Tancrède a récemment donné son opinion sur les psychothérapies. Si, et il le sait, je partage en partie son avis, je diverge sur l’autre. Car contrairement à ce qu’il affirme, il y a quelque chose qui marche, encore qu’il faille se mettre d’accord sur quoi.
J’ai comme lui, poussé la porte d’un thérapeute et je me suis « allongé » sur son divan. C’est une métaphore, car je suis resté assis sur un fauteuil confortable l’essentiel de la cure. J’y suis arrivé plus tard que Tancrède, en début de trentaine, à ce moment où un homme commence à poser le bilan de sa vie adulte, pour me rendre compte que « je ne m’en sortais plus ». C’est par ces mots que j’ai commencé mon analyse.
Il faut dire que je me traînais un sacré problème, de père en fils : l’alcool. Ce qui tua mon géniteur quelques années plus tard. Je ne bois plus depuis 20 ans, je ne fume plus non plus et je suis père à mon tour — divorcé, j’ai même obtenu la garde de ma fille – chose dont je ne rêvais même pas à cette époque.

Données brutes —
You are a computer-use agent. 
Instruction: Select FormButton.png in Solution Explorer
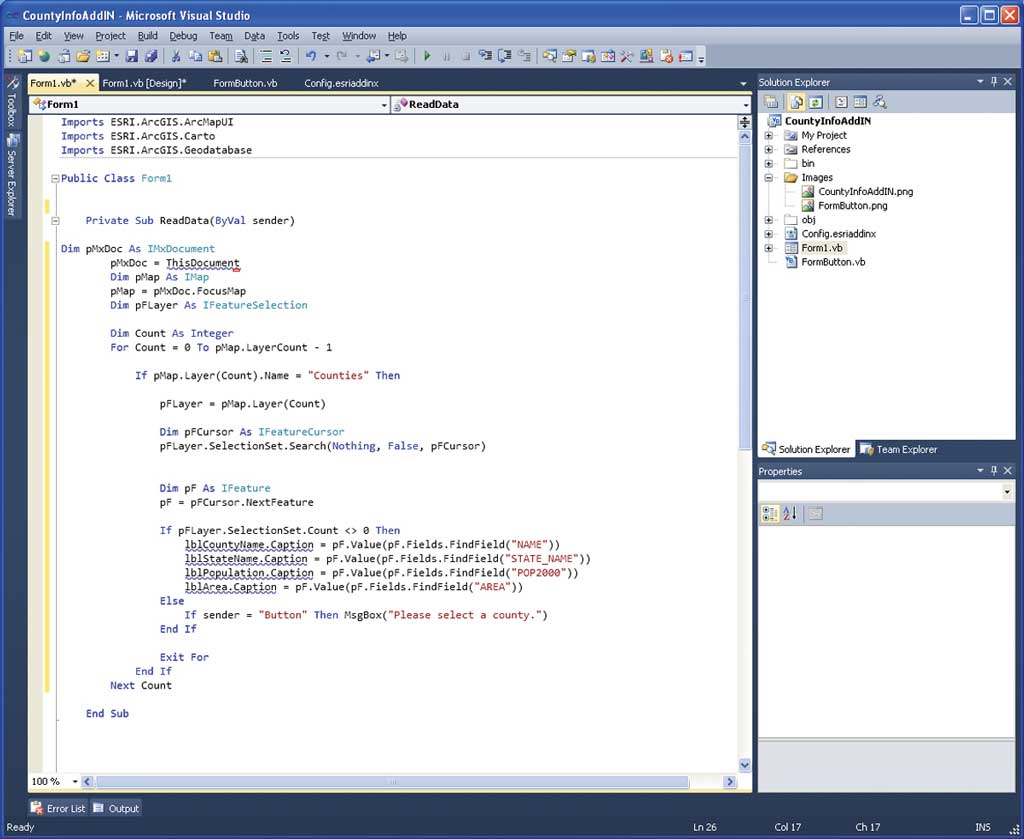[852, 206]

Exercices à réaliser —
(A) Citez le passage du témoignage sur la psychothérapie qui va de « Tancrède a récemment » à « commencé mon analyse. ».
(B) Prolongez le témoignage sur la psychothérapie au-delà de sa dernière phrase.

Réponses attendues —
(A)
Tancrède a récemment donné son opinion sur les psychothérapies. Si, et il le sait, je partage en partie son avis, je diverge sur l’autre. Car contrairement à ce qu’il affirme, il y a quelque chose qui marche, encore qu’il faille se mettre d’accord sur quoi.
J’ai comme lui, poussé la porte d’un thérapeute et je me suis « allongé » sur son divan. C’est une métaphore, car je suis resté assis sur un fauteuil confortable l’essentiel de la cure. J’y suis arrivé plus tard que Tancrède, en début de trentaine, à ce moment où un homme commence à poser le bilan de sa vie adulte, pour me rendre compte que « je ne m’en sortais plus ». C’est par ces mots que j’ai commencé mon analyse.

(B)
Quelque chose marche, encore faut-il définir de quoi l’on parle. Comme mon ami Tancrède, la personne que je voyais était psychiatre et non psychothérapeute. Comme pour lui, les séances consistaient à parler… et à payer. Cette chose aussi simple, la cure par la parole, Freud ne l’a pas inventée, il l’a codifiée. Les Grecs avant lui, parlaient de catharsis.
Ce que j’en garde, c’est qu’il existe une arrière-boutique à notre belle devanture, un débarras où mûrissent et fermentent nos vies silencieuses, ce que nous avons subi, enduré, les sédiments que l’archéologie verbale met à jour. C’est un point important, mais ça n’est pas l’essentiel.
Le deuxième aspect est le récit — on parle beaucoup de « narratif » en ce moment — et le vocabulaire. Ce qui ressort de ma cure analytique c’est que je suis le seul à pouvoir écrire ma vie, en les termes qui me conviennent et me vont le mieux. Une fois débarrassé de la glu psychologisante à vocation culpabilisante de la doxa féministe, qui ne sait rien de mieux que parler des hommes, à leur place, j’ai découvert qu’il m’appartenait de vivre cette vie, d’en tracer le contour et l’histoire, avenir et passé, avec des mots d’hommes, pleinement, sans rougir, dans la solitude que la liberté engendre et qui n’est qu’un petit prix à payer.
Fier d’être un homme.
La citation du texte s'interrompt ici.